Print every line of the listing below, starting with the line that holds "bold text line" and going on through the line that holds "Select chart point", both included, and print nothing else.

Materials provided:

• • • •

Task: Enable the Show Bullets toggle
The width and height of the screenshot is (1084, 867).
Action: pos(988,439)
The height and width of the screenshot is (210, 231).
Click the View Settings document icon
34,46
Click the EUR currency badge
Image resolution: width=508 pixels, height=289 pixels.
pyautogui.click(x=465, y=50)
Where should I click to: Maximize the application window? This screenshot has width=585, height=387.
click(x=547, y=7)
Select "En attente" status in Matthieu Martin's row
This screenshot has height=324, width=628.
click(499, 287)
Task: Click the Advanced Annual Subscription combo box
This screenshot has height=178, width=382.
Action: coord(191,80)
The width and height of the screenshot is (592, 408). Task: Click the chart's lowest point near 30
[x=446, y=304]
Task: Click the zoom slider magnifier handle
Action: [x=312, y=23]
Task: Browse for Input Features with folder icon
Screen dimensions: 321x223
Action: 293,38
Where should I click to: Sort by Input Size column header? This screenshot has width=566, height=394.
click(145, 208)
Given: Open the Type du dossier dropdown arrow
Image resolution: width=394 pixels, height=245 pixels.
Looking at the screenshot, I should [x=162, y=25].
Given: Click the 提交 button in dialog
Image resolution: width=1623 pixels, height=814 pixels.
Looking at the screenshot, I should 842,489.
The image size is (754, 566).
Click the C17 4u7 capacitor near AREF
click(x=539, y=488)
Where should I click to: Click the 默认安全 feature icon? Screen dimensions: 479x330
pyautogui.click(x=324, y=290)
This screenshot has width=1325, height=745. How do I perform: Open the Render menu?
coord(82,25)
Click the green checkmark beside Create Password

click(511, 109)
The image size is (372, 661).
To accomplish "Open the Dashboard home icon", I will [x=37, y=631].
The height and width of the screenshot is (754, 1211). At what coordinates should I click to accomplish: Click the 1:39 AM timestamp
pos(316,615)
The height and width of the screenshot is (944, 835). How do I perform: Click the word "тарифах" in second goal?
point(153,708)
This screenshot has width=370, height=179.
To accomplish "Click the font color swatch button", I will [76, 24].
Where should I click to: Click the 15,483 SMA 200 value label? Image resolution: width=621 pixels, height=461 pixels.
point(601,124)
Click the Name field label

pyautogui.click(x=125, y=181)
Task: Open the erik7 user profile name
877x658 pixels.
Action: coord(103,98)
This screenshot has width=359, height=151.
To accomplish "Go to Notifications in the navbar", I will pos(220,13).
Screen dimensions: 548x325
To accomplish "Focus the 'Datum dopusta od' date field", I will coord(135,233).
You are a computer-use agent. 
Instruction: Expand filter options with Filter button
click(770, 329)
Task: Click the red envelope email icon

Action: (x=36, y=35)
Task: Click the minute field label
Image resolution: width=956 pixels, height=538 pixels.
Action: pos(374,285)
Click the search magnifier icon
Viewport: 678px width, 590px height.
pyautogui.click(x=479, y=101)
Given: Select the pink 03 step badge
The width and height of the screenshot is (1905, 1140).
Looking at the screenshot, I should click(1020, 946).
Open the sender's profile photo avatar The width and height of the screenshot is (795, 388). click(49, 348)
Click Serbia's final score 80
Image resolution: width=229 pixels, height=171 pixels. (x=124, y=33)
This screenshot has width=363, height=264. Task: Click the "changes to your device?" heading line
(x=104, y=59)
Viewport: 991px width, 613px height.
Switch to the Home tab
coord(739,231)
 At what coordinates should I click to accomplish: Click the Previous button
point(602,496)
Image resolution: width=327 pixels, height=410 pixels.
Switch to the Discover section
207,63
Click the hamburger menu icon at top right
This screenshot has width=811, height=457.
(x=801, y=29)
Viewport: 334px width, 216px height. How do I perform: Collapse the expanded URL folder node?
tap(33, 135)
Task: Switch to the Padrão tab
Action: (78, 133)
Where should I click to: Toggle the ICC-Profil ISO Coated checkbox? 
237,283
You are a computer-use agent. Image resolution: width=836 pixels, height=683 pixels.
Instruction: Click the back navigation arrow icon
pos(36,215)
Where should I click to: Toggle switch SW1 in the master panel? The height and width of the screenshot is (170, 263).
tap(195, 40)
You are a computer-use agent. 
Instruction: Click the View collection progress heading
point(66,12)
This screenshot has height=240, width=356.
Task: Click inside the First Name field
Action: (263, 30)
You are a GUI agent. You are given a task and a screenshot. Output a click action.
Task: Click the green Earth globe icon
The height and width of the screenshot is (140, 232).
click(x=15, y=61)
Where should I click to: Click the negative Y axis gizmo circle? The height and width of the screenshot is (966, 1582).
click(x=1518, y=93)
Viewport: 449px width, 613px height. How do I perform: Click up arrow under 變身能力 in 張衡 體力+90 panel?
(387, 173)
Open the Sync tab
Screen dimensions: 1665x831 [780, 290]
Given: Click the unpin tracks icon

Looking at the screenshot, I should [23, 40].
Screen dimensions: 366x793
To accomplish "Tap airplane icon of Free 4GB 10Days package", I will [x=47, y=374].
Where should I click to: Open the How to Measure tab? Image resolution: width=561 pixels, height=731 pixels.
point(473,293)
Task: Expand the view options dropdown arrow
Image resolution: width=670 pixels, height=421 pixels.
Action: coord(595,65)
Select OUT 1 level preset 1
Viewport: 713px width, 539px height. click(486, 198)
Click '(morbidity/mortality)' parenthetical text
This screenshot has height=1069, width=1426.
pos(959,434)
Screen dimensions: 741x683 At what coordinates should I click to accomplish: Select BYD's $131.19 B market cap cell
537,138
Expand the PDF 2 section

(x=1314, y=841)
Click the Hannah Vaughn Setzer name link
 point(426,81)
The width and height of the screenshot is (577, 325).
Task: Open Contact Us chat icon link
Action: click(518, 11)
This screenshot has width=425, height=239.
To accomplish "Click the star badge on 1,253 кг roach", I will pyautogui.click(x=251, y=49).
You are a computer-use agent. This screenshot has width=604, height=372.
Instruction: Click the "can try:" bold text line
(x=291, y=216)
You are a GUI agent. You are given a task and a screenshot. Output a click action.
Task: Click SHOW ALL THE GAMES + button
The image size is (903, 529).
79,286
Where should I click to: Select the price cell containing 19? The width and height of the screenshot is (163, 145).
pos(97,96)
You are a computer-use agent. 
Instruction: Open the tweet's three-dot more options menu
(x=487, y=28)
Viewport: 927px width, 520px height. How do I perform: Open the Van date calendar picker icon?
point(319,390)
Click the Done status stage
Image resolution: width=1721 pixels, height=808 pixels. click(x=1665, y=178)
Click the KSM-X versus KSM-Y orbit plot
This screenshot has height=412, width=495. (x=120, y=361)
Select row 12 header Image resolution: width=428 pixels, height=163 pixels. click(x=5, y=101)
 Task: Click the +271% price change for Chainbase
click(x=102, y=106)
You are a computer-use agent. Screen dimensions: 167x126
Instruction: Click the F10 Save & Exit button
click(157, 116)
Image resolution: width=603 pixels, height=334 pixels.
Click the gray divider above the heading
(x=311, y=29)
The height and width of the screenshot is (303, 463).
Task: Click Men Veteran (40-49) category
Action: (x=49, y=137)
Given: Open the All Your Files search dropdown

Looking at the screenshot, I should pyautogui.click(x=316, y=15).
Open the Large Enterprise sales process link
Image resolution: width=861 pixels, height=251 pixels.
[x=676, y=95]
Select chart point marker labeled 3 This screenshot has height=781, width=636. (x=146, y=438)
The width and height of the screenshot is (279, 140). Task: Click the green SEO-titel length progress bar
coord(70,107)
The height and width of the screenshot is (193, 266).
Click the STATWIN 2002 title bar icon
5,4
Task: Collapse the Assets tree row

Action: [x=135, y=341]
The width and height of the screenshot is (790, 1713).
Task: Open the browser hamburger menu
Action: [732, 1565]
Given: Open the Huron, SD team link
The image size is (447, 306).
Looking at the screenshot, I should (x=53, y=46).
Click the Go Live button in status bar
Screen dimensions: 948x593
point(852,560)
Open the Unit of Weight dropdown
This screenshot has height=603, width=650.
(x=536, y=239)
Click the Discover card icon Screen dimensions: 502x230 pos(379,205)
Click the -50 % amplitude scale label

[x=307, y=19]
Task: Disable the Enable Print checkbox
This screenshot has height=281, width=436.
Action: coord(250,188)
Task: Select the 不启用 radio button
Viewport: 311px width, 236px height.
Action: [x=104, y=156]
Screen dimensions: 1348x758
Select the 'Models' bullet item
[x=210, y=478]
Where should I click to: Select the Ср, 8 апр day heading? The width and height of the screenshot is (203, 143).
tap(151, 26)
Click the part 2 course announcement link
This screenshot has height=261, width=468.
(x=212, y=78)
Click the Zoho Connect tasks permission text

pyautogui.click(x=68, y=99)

• • • •

Answer to the problem:
Instruction: Click the "can try:" bold text line
(x=291, y=216)
You are a GUI agent. You are given a task and a screenshot. Output a click action.
Task: Click SHOW ALL THE GAMES + button
The image size is (903, 529).
79,286
Where should I click to: Select the price cell containing 19? The width and height of the screenshot is (163, 145).
pos(97,96)
You are a computer-use agent. 
Instruction: Open the tweet's three-dot more options menu
(x=487, y=28)
Viewport: 927px width, 520px height. How do I perform: Open the Van date calendar picker icon?
point(319,390)
Click the Done status stage
Image resolution: width=1721 pixels, height=808 pixels. click(x=1665, y=178)
Click the KSM-X versus KSM-Y orbit plot
This screenshot has height=412, width=495. (x=120, y=361)
Select row 12 header Image resolution: width=428 pixels, height=163 pixels. click(x=5, y=101)
 Task: Click the +271% price change for Chainbase
click(x=102, y=106)
You are a computer-use agent. Screen dimensions: 167x126
Instruction: Click the F10 Save & Exit button
click(157, 116)
Image resolution: width=603 pixels, height=334 pixels.
Click the gray divider above the heading
(x=311, y=29)
The height and width of the screenshot is (303, 463).
Task: Click Men Veteran (40-49) category
Action: (x=49, y=137)
Given: Open the All Your Files search dropdown

Looking at the screenshot, I should pyautogui.click(x=316, y=15).
Open the Large Enterprise sales process link
Image resolution: width=861 pixels, height=251 pixels.
[x=676, y=95]
Select chart point marker labeled 3 This screenshot has height=781, width=636. (x=146, y=438)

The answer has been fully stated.